# Task goal
Throughout the entries below, report every line where "agent" is found.

# Task input
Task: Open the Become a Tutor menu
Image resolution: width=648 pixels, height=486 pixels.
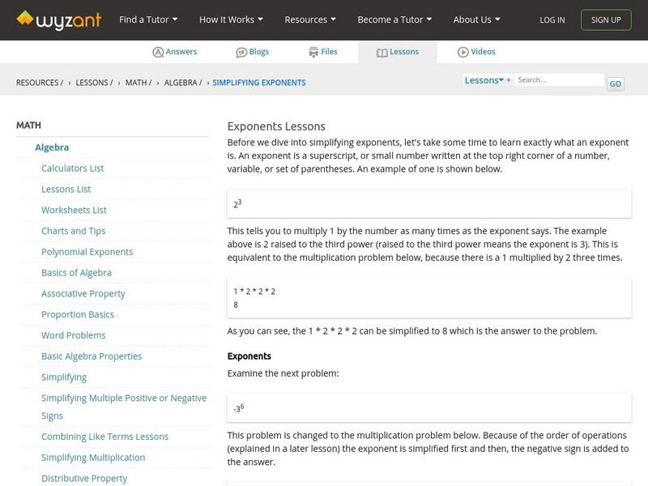Action: (394, 19)
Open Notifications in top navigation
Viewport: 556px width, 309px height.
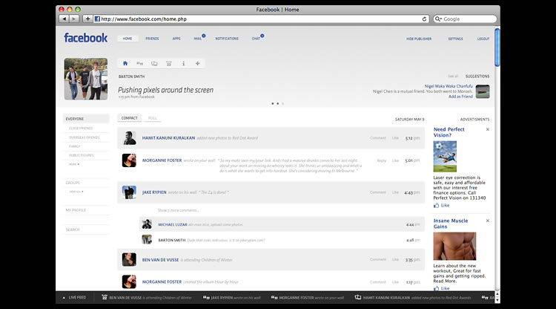(x=226, y=38)
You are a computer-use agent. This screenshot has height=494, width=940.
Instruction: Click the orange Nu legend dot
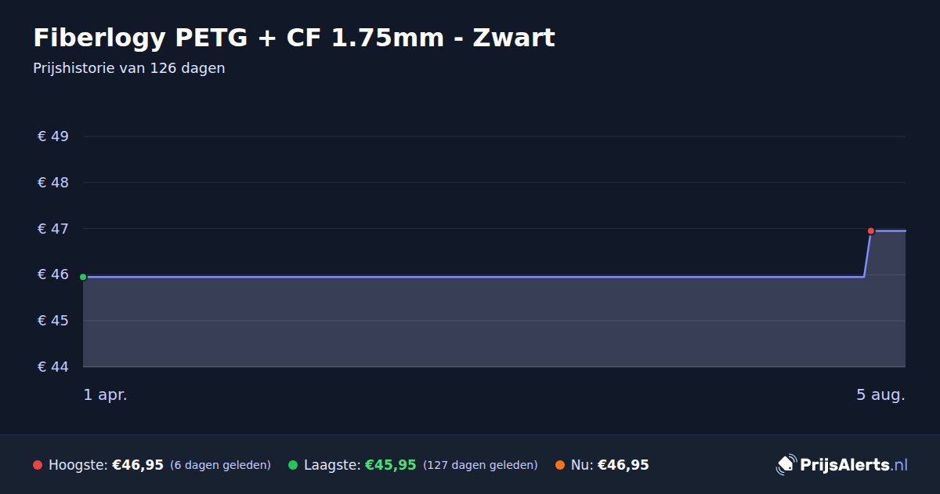pos(560,465)
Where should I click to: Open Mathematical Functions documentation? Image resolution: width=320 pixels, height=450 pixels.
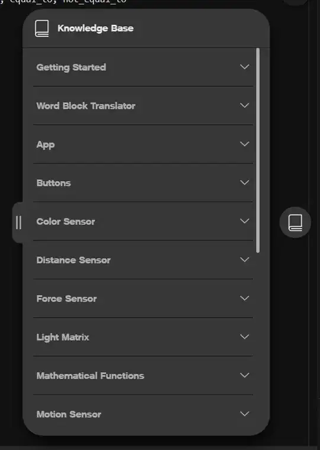143,376
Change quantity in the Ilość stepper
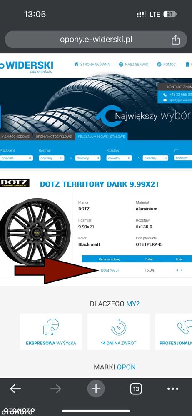 click(179, 270)
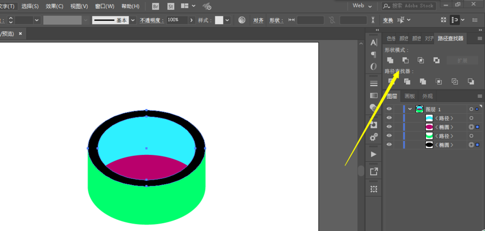Click the 对齐 button in control bar
The image size is (485, 231).
click(259, 20)
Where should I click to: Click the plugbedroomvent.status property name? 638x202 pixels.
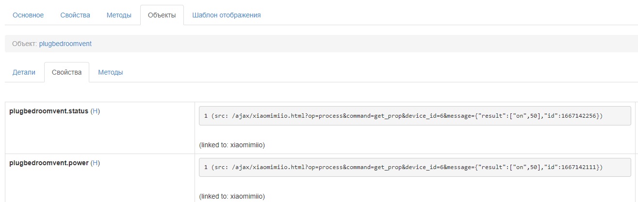pos(49,111)
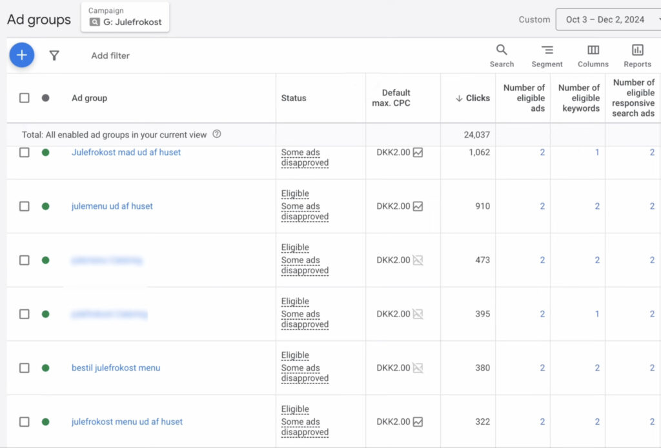This screenshot has width=661, height=448.
Task: Open the bestil julefrokost menu ad group
Action: coord(116,368)
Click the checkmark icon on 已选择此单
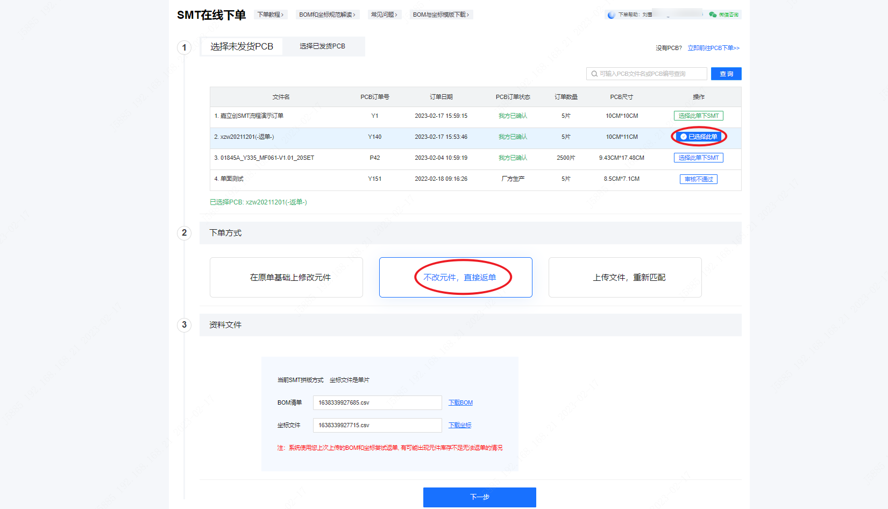This screenshot has width=888, height=509. [x=684, y=137]
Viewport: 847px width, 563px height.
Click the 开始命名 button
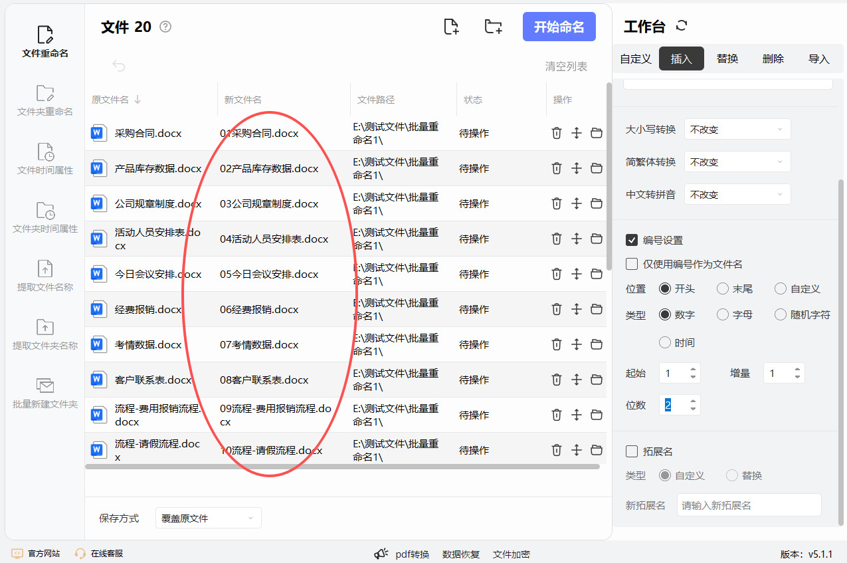coord(559,27)
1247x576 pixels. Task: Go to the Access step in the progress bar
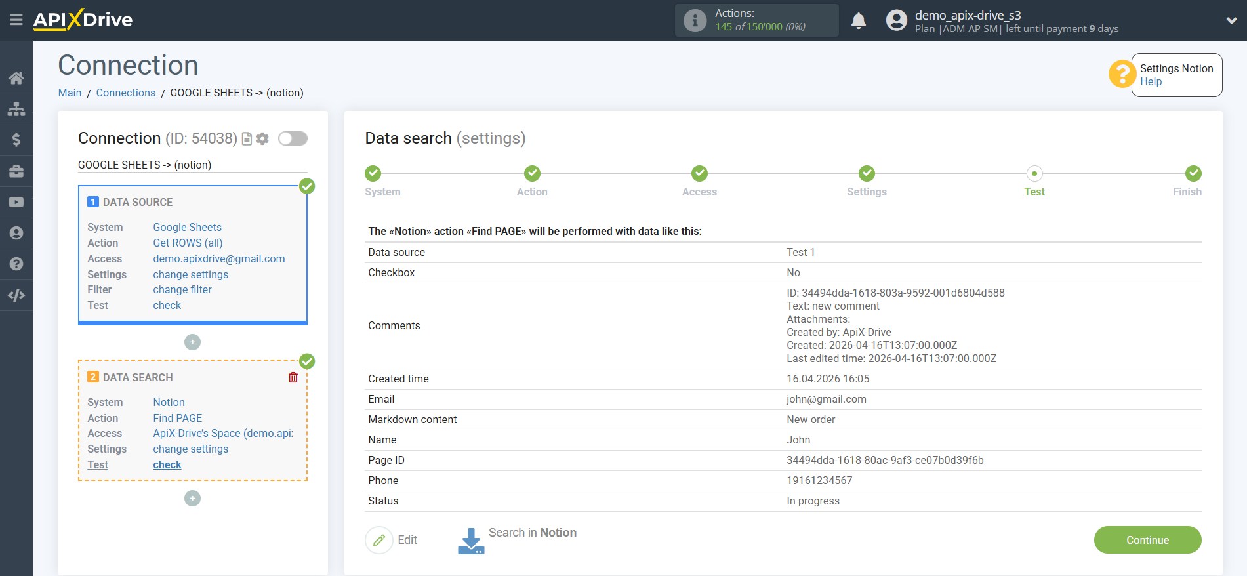pos(699,174)

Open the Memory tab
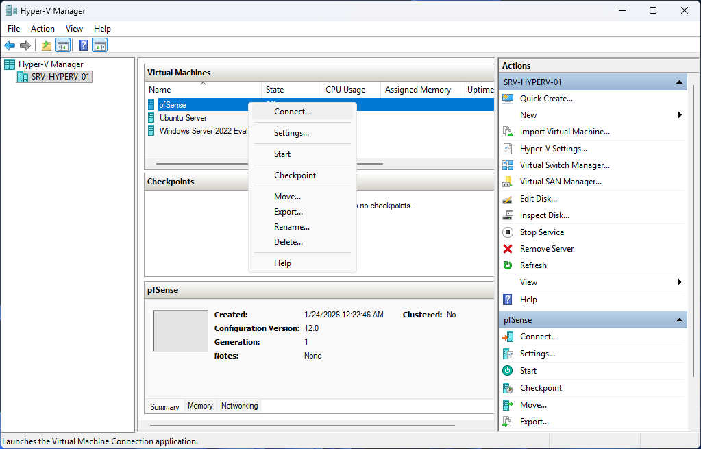tap(200, 406)
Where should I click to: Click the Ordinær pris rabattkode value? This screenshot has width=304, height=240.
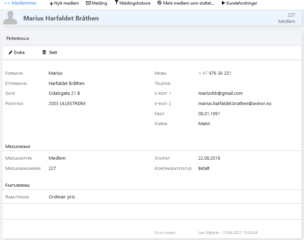pyautogui.click(x=62, y=197)
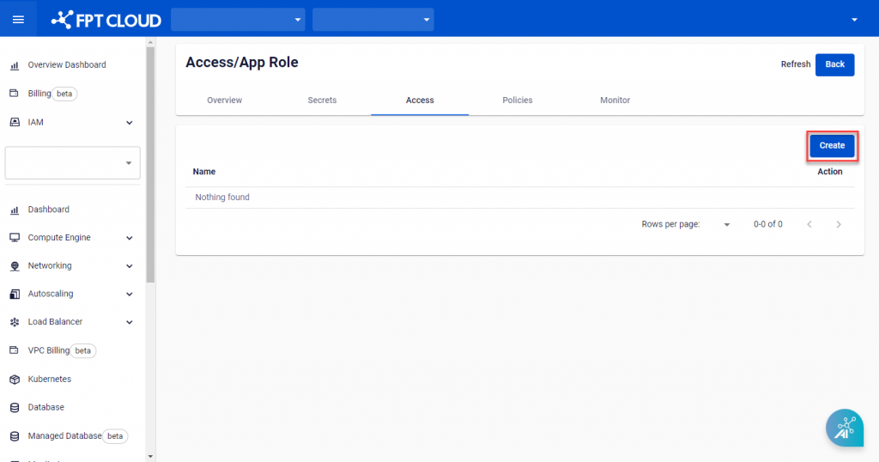The image size is (879, 462).
Task: Expand the Compute Engine menu
Action: pos(71,238)
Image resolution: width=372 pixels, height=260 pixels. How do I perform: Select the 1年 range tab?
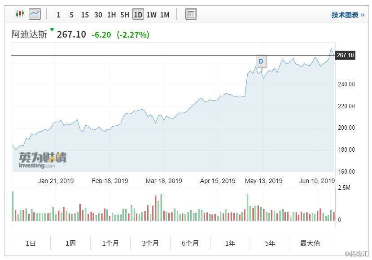tap(230, 243)
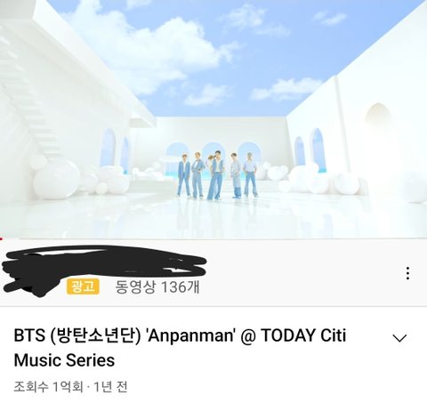Expand the video description chevron

pyautogui.click(x=399, y=338)
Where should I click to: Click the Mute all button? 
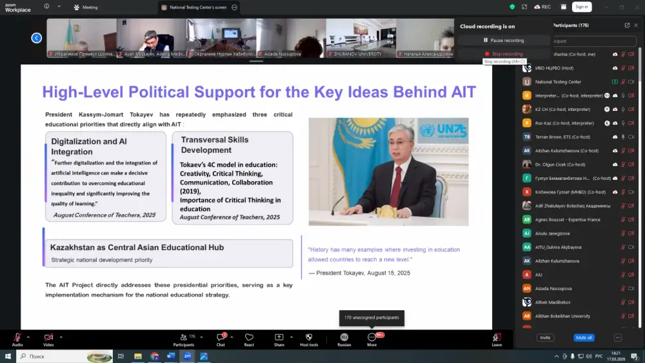coord(584,337)
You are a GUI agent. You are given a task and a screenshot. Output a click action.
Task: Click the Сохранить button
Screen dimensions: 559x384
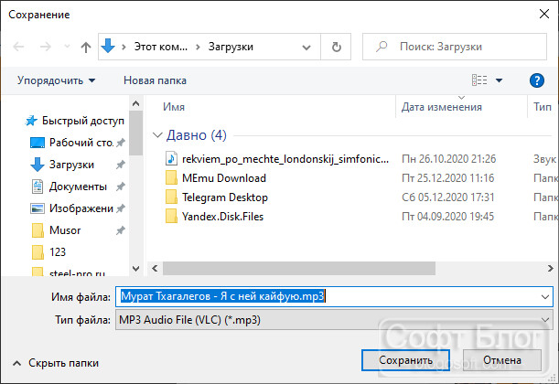(405, 360)
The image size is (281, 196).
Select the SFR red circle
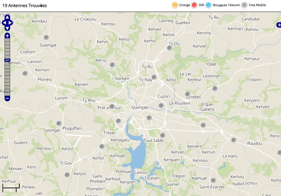click(195, 5)

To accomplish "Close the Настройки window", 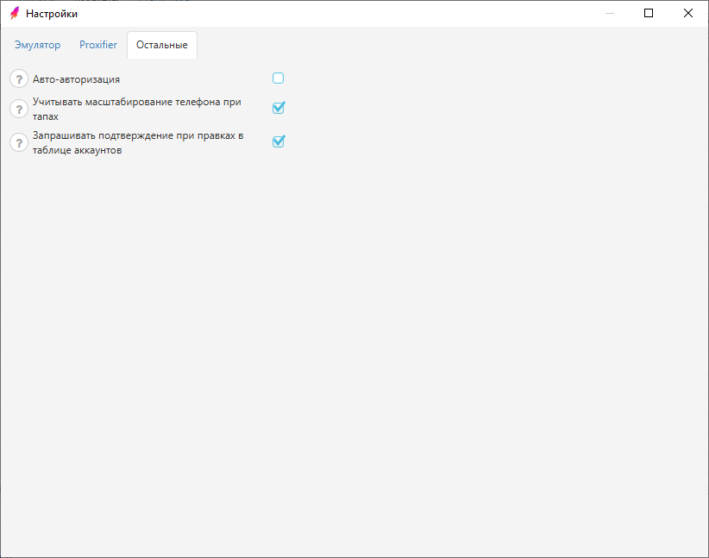I will click(687, 13).
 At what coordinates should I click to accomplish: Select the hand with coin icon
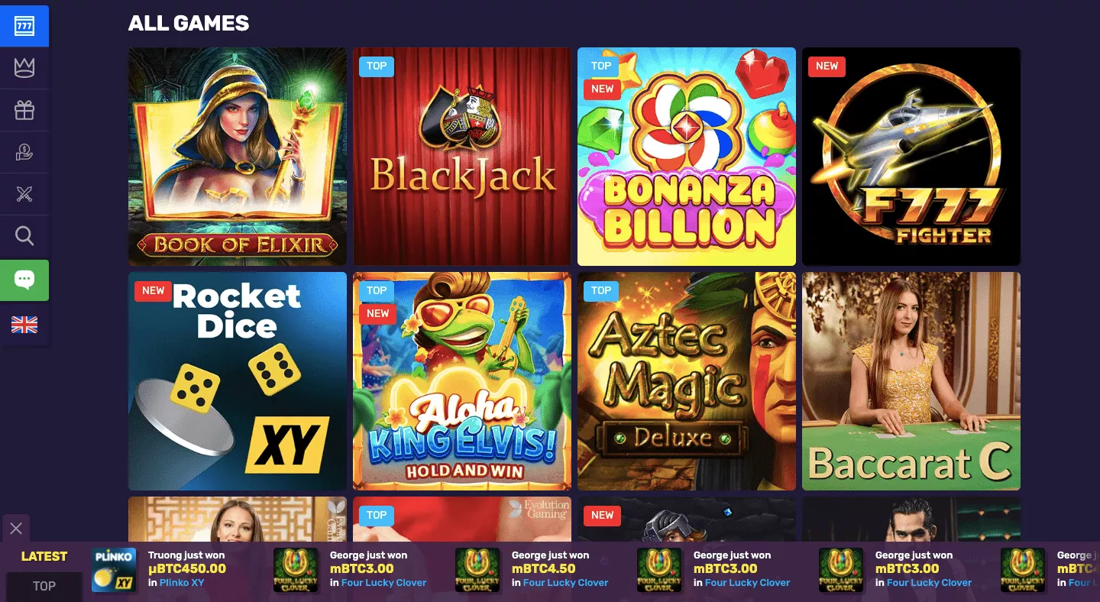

# Output of the exercise
You are a computer-use agent. This screenshot has height=494, width=940.
You are a GUI agent. You are given a task and a screenshot. Output a click action.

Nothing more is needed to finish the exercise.